Das Loch im Sack ist mir erst gar nicht aufgefallen. Ich habe wirklich erst gedacht, ich würde wieder stärker werden. Doch weit gefehlt habe ich da. Die Ordnung der Dinge führt immer nur zu dem, zu was diese Ordnung ihrer eigenen Meinung nach führen würde müssen. Das ist doch immer so! Das mit der Ordnung hat man nicht im Willen und auch nicht im Blut. Ohne Rücksicht auf Verluste nimmt der Wandel der Dinge seinen Lauf. So geht sie ihren Gang, diese Zeit, und wandelt die Dinge. Ja, sie erhebt sich früher oder später immer wieder einmal über die Dinge und wird zu einem mächtigen Wesen voller zerstörerischem Potential.

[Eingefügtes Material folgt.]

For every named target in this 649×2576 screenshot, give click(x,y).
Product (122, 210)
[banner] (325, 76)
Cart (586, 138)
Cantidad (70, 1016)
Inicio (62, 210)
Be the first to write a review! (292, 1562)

Und diese Ordnungskraft sieht nichts, weiß nichts und versteht nichts vom Menschen und von dieser Welt, wie wir sie kennen. Sie ist von Natur aus blöde. Wie besessen folgt sie ihrem inneren Drang zum Ordnen der Dinge. Und dabei stirbt alles Lebendige ab. Und das hat Doc Surprise wohl mir angesehen. Er wird genau erkannt haben, wie sie mich fertig gemacht hat. Und so hat er mir nichts, dir nichts, einen Schlitz in meinen Sack geschnitten zu meiner eigenen Erleichterung. Das ist seine Überraschung für mich gewesen.

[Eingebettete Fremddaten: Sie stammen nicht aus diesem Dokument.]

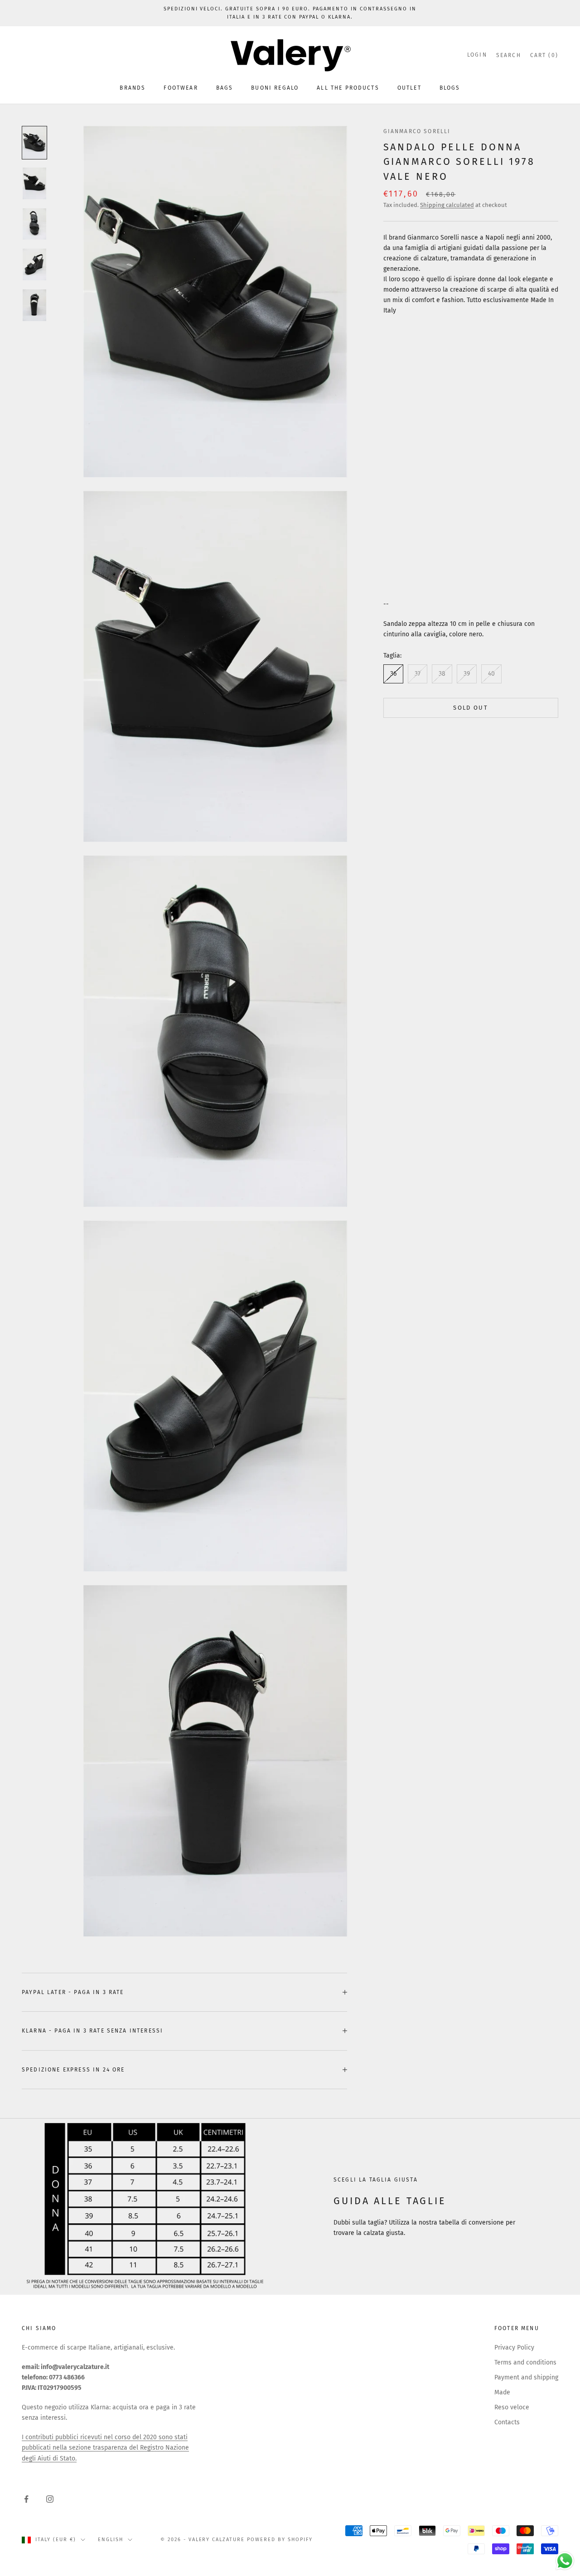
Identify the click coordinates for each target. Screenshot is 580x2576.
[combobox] (203, 1325)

Irgendwann dann ist der Sack fast ganz leer gewesen. Da habe ich meine verkrampften Hände wieder herunternehmen können und sie auch endlich wieder in den Schoss legen können. Doch Doc Surprise habe ich für diesen Bärendienst noch immer nicht gar so gerne, wie es sich geziemt hätte, danken wollen. Er hat es eh auch noch heimlich geschehen machen, sprichwörtlich 'hinter meinem Rücken', habe ich erkannt. Und auch gegen meinen Willen, habe ich eingeflochten. Na ja, fast eben. Ein Bisschen habe ich mich aber schließlich doch danach gesehnt, wieder ausreichend Luft zu bekommen und die Seele endlich einmal wieder baumeln zu lassen.

Doch Doc Surprise hat von nun an großen Eifer dabei gezeigt, mich wieder auf seine Seite zu bringen. Ebenso gut gesagt, bin ich endlich auch bereit dazu gewesen, mich von ihm auf seine Seite bringen zu lassen. Seine Sicht auf die Dinge dieses Daseins habe ich selbst zu kennen und zu schätzen gelernt. Doch zuvor habe ich noch eine Phase gehabt, in der ich nicht gewusst habe, wo ich stehe und wie es mir wirklich geht.

Und so hat für mich der eigentliche Abgesang auf die Ordnung nach und nach mehr Bedeutung bekommen. Das mit der Ordnung der Dinge verbundene (Un-)Heil für den Menschen hat begonnen mich zu überfordern. In einem nicht enden wollenden Schwanengesang habe ich lange noch versucht zur Ordnung zu halten und vieles für sie eingesetzt und zum Besseren zu wenden gewusst. Doch dann ist das Heute gekommen, und mit dem Heute ist wieder der Sonnenschein in mein Dasein zurückgekehrt. Und jetzt weiß ich, auf Doc Surprise ist eigentlich doch Verlass. Auf jeden Fall verdient er eigentlich fast genau so viel Achtung wie jene Ordnungskräfte dieser Welt, denen all diese Menschen vertrauen.

Gott sei Dank ist nun alles dabei wieder gut zu werden!